Recopiez toutes les entrées en remplaçant « screenshot » par « image », sans aucune autre modification. N'incluez pas les images dans votre réponse.
━━━━━━━━
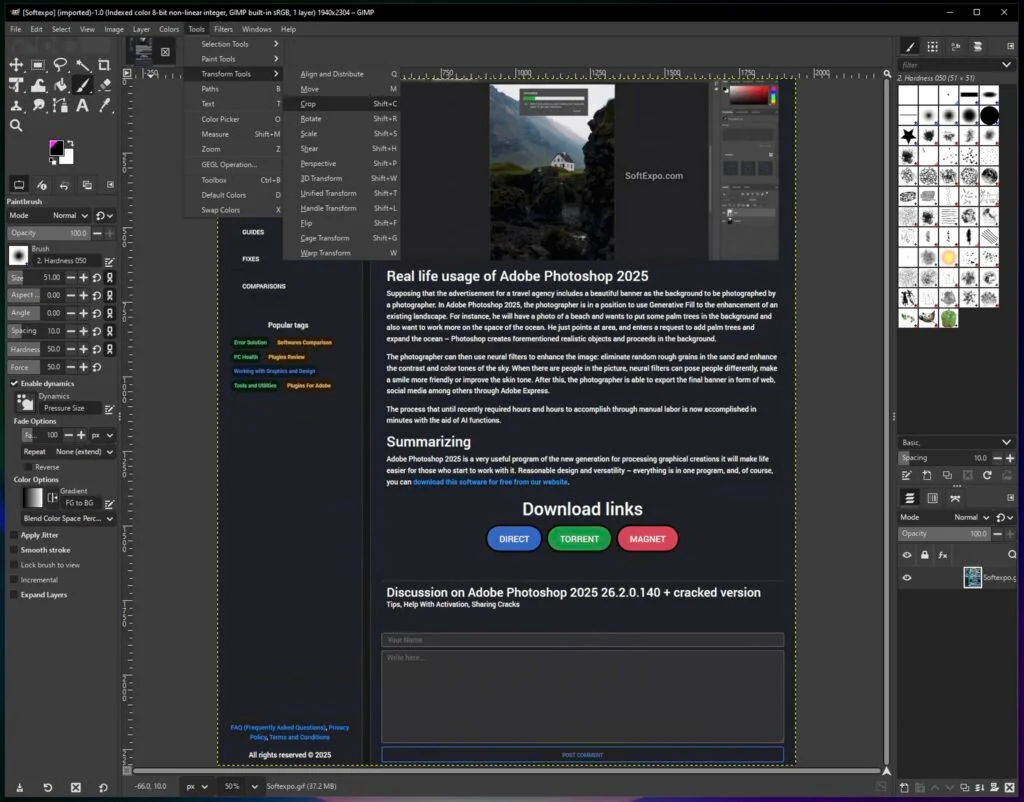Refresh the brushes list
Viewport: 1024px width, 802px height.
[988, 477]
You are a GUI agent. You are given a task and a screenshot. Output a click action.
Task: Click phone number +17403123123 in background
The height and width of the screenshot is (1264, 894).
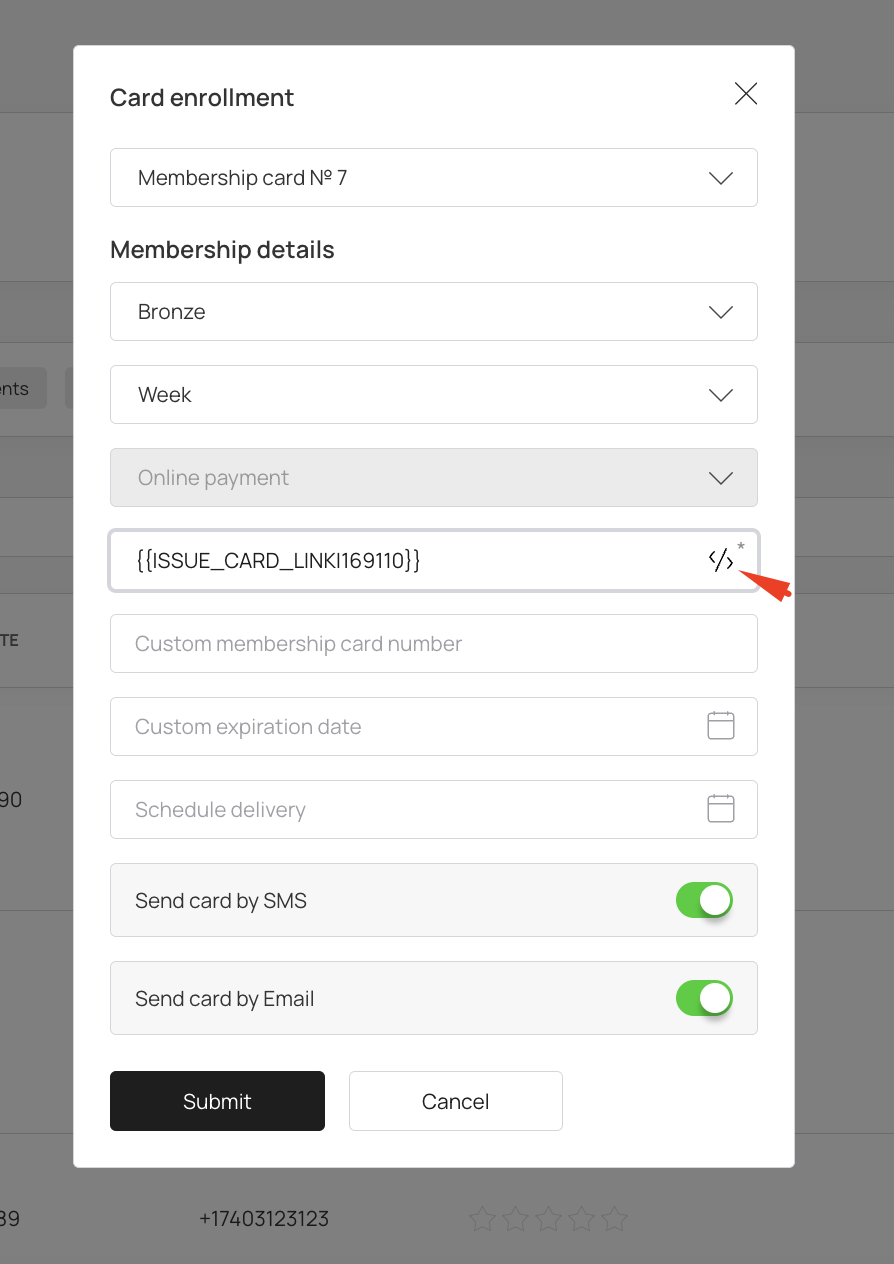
━━━━━━━━
* [RÉPONSE]
Refresh the brushes list
Viewport: 1024px width, 802px height.
[988, 477]
You are a GUI agent. You are given a task and a image. Output a click action.
Task: Click phone number +17403123123 in background
The height and width of the image is (1264, 894).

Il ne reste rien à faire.